Overnight, these reports have taken a new twist: Al Jazeera is reporting that free Libyan forces have downed two Syrian planes in Ras Lanuf, about 400 kilometers west of Benghazi. Unconfirmed reports had earlier suggested that the free Libyans had downed two Sukhoi SU-22s, which is what the Libyans train on in Syria.
If these reports are true, it is time for President Obama to bring home Robert Ford, his recess appointment as ambassador to Syria. Successful engagement requires sincerity of both partners. Obama may be sincere, but it is clear that Syrian President Bashar al-Assad is not.

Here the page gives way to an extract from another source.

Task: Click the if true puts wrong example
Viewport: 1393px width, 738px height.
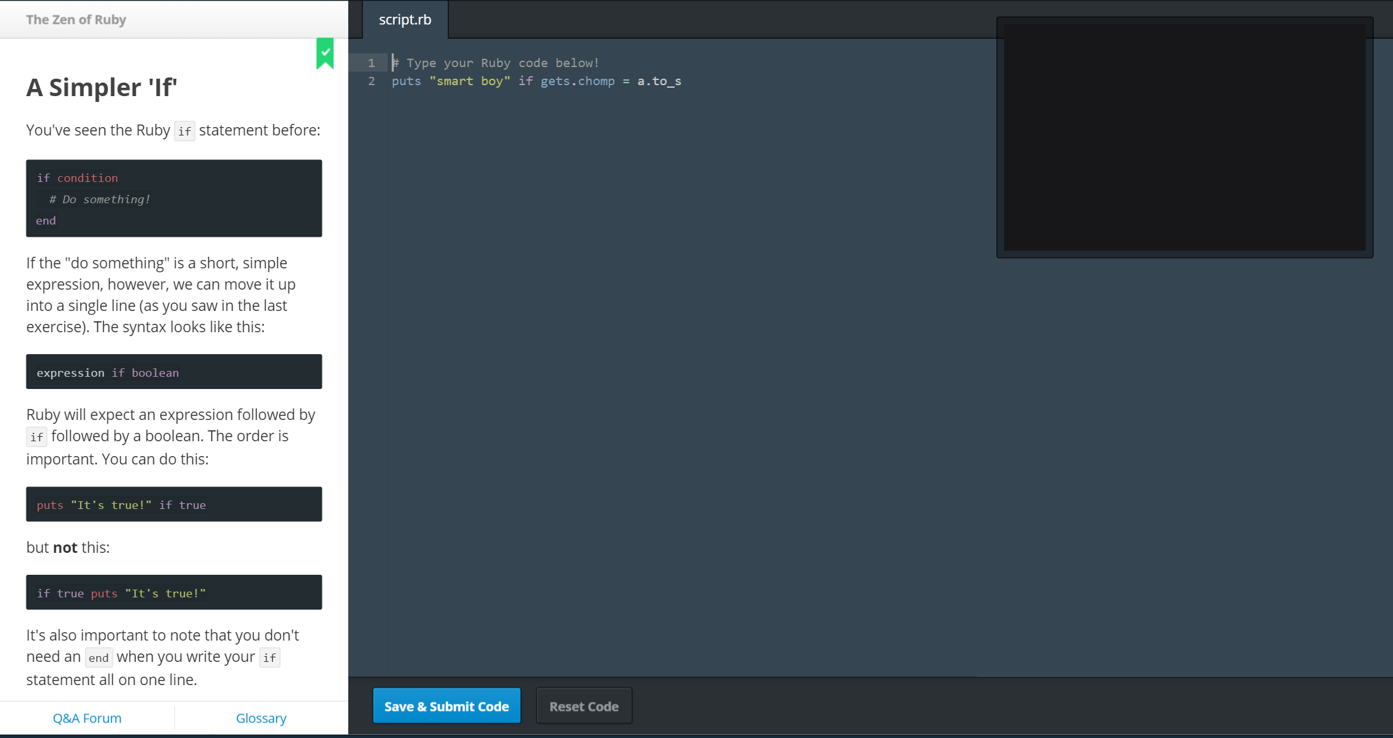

We do not need to cut off dialogue — we still have an embassy in Damascus and can pursue the daily requirements of diplomacy, whatever they may be, at a more junior level.
Many senators remain upset that Obama refused to address their concerns on Syria and dispatched Ford as a recess appointment. They gave Obama’s outreach to Syria three months. Rather than improve Assad’s behavior, however, engagement has only worsened it. This is true even if the rumors of Syrian participation are exaggerated.
If Obama refuses to bring Ford home, perhaps it is time for Congress to reassert itself and play hardball with the State Department’s budget.